Print the records below exactly. Omit every picture.

==== Provided records

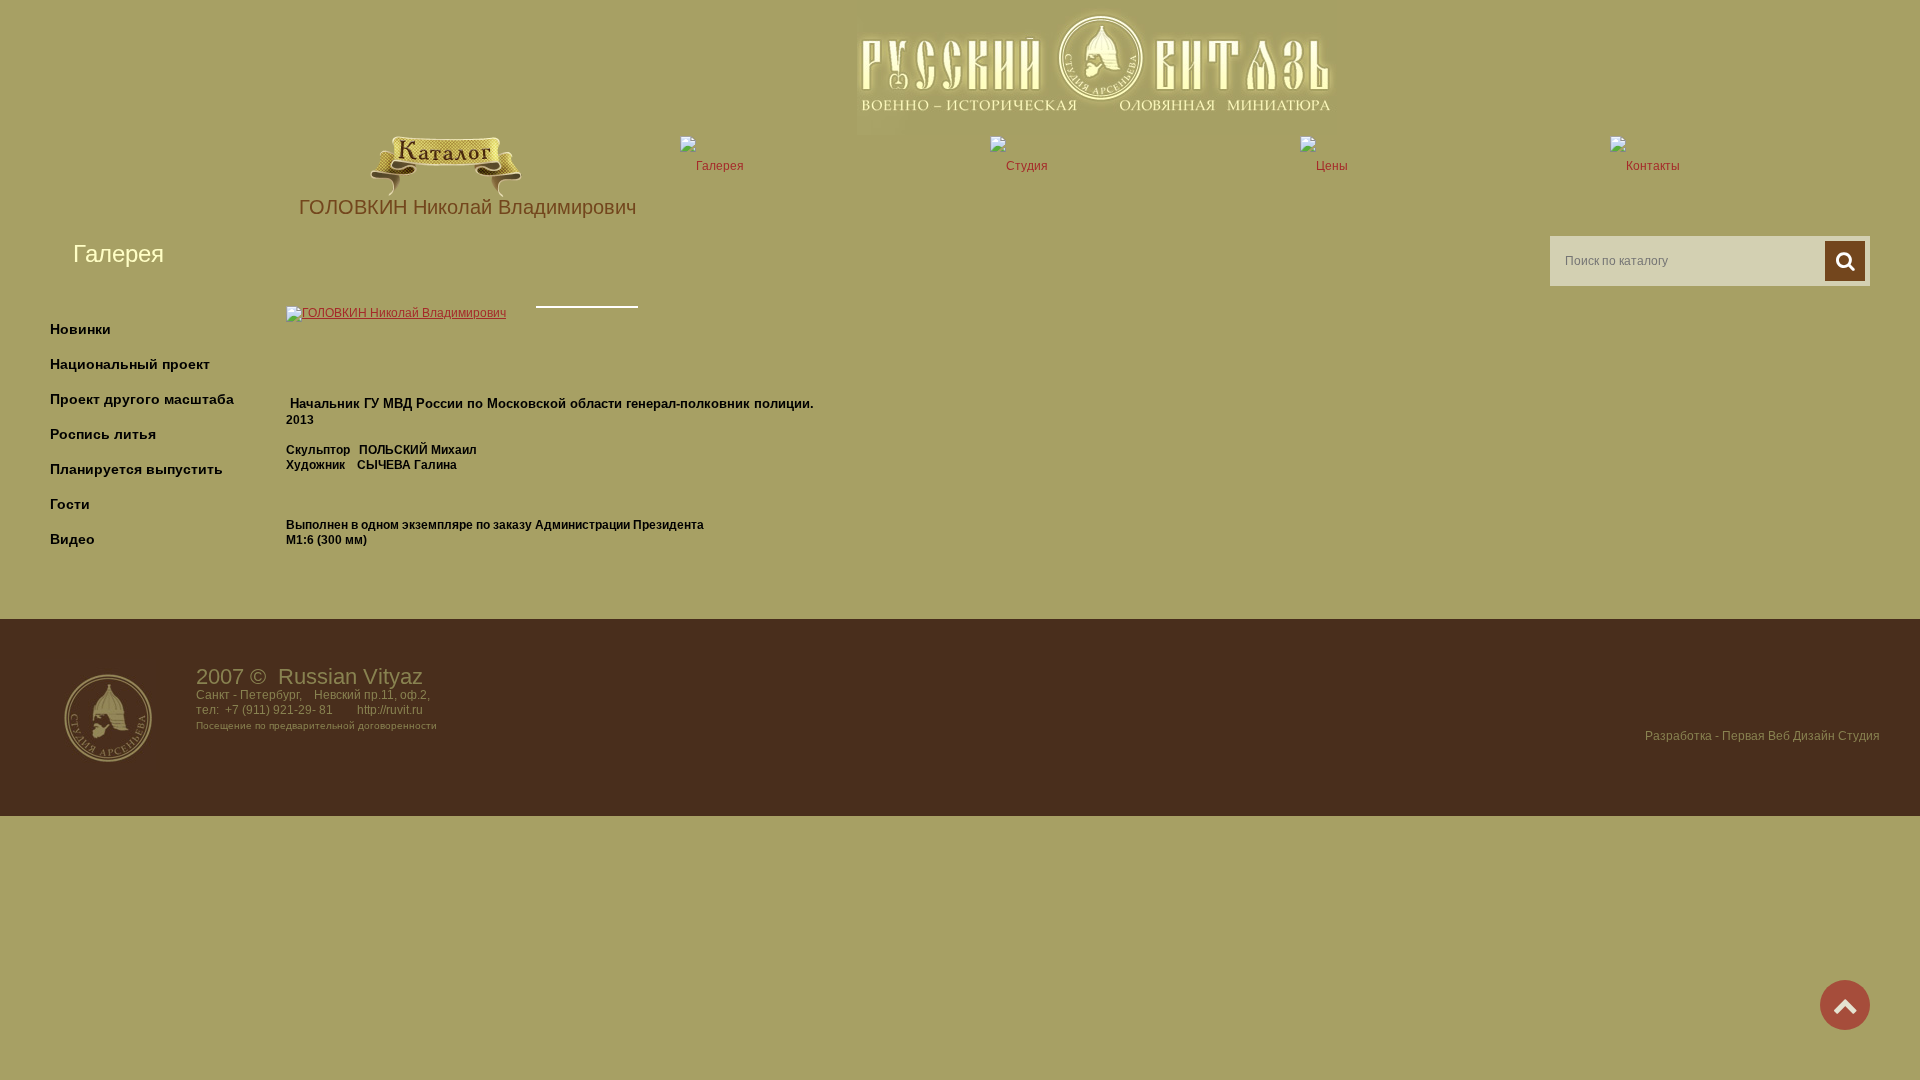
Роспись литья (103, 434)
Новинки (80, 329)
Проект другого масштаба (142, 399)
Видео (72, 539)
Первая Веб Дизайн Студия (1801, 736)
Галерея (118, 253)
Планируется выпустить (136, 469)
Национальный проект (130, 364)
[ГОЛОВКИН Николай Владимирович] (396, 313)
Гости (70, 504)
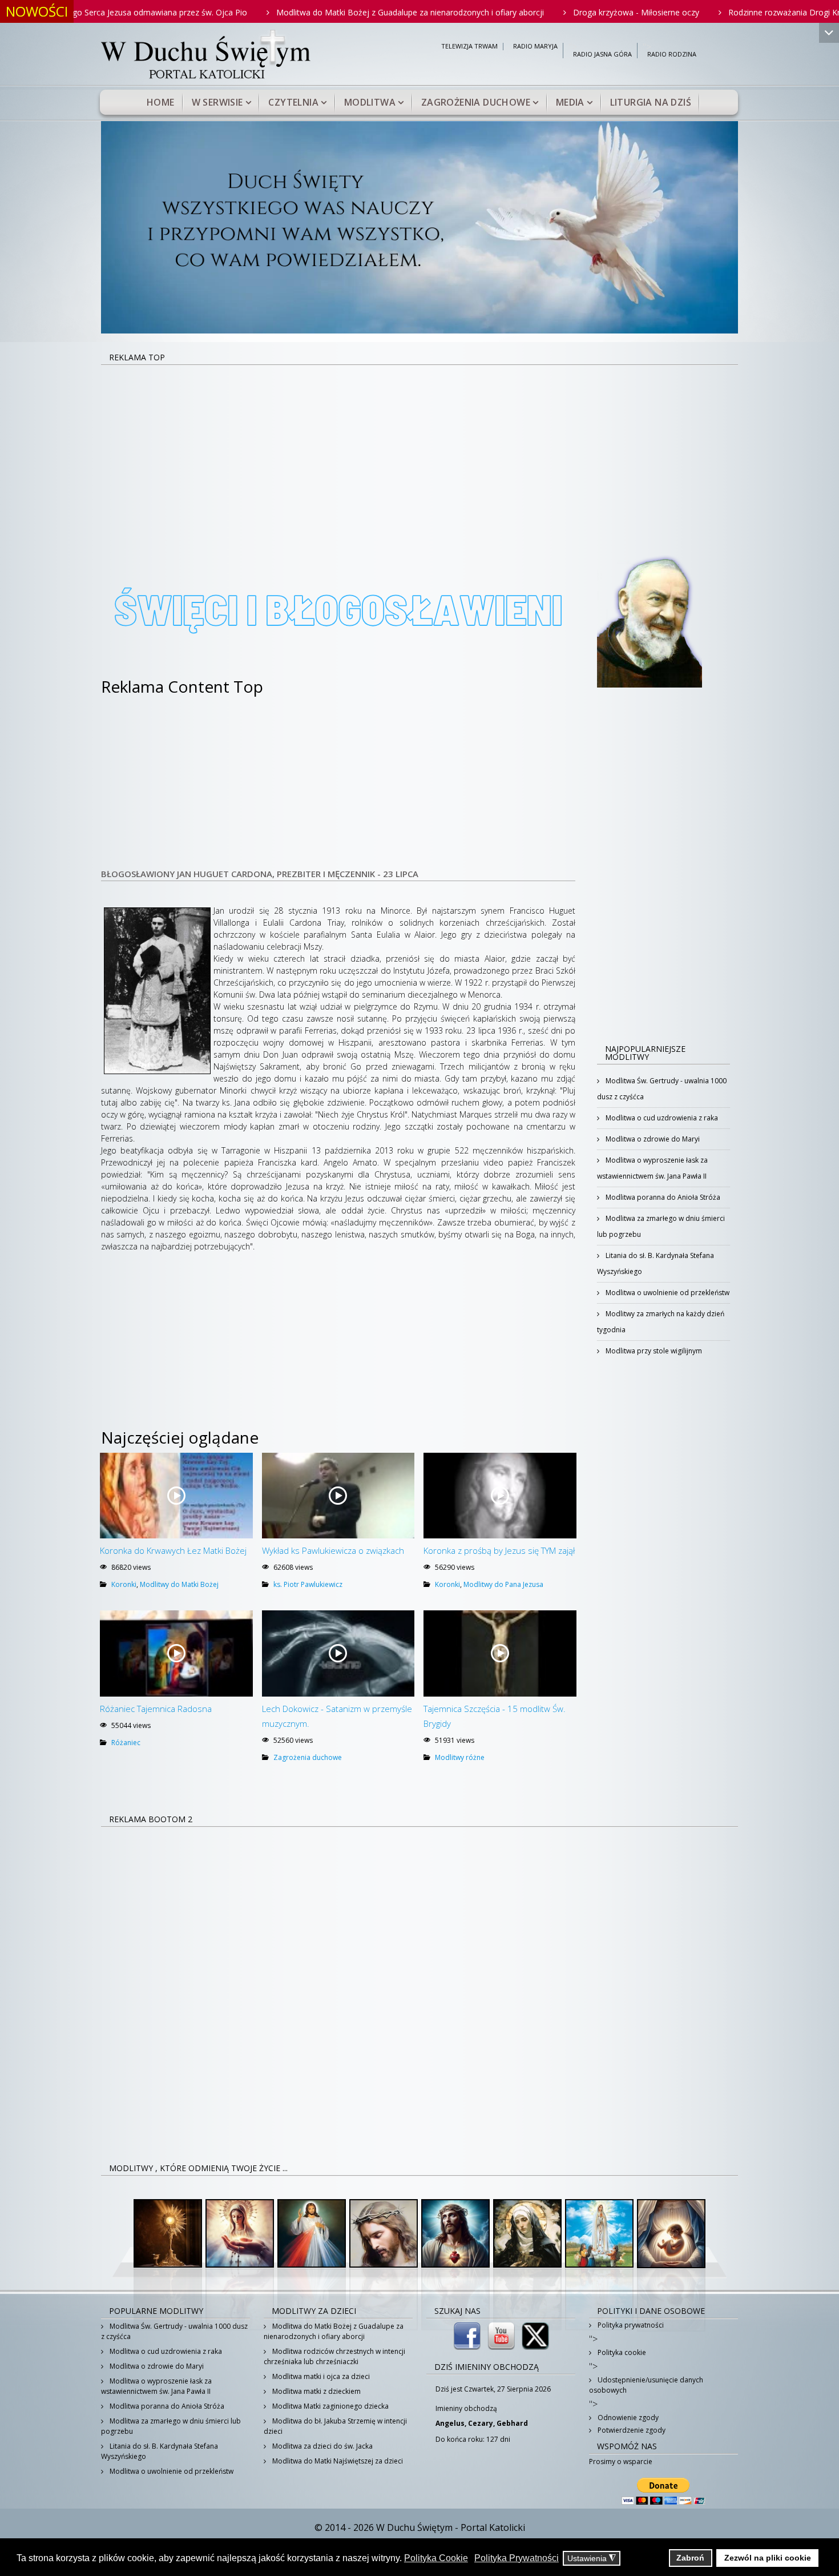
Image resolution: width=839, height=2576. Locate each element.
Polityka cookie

========

§ **Exercise solution**
Роспись литья (103, 434)
Новинки (80, 329)
Проект другого масштаба (142, 399)
Видео (72, 539)
Первая Веб Дизайн Студия (1801, 736)
Галерея (118, 253)
Планируется выпустить (136, 469)
Национальный проект (130, 364)
[ГОЛОВКИН Николай Владимирович] (396, 313)
Гости (70, 504)
Image resolution: width=839, height=2576. Locate each element.
Polityka cookie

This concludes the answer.